Emscripten compiles LLVM bitcode into JavaScript, which makes it possible to compile C and C++ source code to JavaScript (by first compiling it into LLVM bitcode using Clang), which can be run on the web. Emscripten has been used to port large existing C and C++ codebases, for example Python (the standard CPython implementation), the Bullet physics engine, and the eSpeak speech synthesizer, among many others.

Emscripten itself is written in JavaScript. Significant components include the Relooper Algorithm which generates high-level JavaScript control flow structures ("if", "while", etc.) from the low-level basic block information present in LLVM bitcode, as well as a JavaScript parser for LLVM assembly.

rust is a curly-brace, block-structured expression language. It visually resembles the C language family, but differs significantly in syntactic and semantic details. Its design is oriented toward concerns of "programming in the large", that is, of creating and maintaining boundaries - both abstract and operational - that preserve large-system integrity, availability and concurrency.

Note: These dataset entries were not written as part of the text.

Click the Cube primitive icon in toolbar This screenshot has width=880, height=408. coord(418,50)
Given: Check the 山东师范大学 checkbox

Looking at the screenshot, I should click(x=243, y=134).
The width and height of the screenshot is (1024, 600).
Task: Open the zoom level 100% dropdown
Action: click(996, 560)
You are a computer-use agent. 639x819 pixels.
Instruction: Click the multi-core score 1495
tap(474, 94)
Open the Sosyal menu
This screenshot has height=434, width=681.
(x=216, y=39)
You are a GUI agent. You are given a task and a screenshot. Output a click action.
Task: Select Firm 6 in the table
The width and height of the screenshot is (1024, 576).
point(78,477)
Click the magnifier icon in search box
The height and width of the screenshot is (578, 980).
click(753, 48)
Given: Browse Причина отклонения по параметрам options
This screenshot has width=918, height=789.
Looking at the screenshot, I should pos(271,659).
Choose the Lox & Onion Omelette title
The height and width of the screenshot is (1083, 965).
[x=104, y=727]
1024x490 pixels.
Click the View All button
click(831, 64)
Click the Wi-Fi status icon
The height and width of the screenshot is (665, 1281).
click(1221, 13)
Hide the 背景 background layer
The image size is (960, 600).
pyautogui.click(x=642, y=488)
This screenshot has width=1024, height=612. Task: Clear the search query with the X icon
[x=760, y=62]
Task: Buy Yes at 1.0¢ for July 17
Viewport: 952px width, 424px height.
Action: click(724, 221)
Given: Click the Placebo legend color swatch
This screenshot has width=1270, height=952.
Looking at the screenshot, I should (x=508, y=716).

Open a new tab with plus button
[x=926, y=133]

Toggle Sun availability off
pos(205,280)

It supports a mixture of imperative procedural, concurrent actor, object-oriented and pure functional styles. Rust also supports generic programming and metaprogramming, in both static and dynamic styles.

The static/native compilation is using LLVM.

ESL (Embedded Systems Language) is a new programming language designed for efficient implementation of embedded systems and other low-level system programming projects. ESL is a typed compiled language with features that allow the programmer to dictate the concrete representation of data values; useful when dealing, for example, with communication protocols or device registers.

Novel features are: no reserved words, procedures can return multiple values, automatic endian conversion, methods on types (but no classes). The syntax is more Pascal-like than C-like, but with C bracketing. The compiler bootstraps from LL IR.

The Real-Time Systems Compiler (RTSC) is an operating-system–aware compiler that allows for a generic manipulation of the real-time system architecture of a given real-time application.

Currently, its most interesting application is the automatic migration of an event-triggered (i.e. based on OSEK OS) system to a time-triggered (i.e. based on OSEKTime) one. To achieve this, the RTSC derives an abstract global dependency graph from the source code of the application formed by so called "Atomic Basic Blocks" (ABBs). This "ABB-graph" is free of any dependency to the original operating system but includes all control and data dependencies of the application. Thus this graph can be mapped to another target operating system. Currently input applications can be written for OSEK OS and then be migrated to OSEKTime or POSIX systems.

The LLVM-framework is used throughout the whole process. At first the static analysis of the application needed to construct the ABB-graph is performed using the LLVM-framework. Additionally the manipulation and final generation of the target system are also based on the LLVM.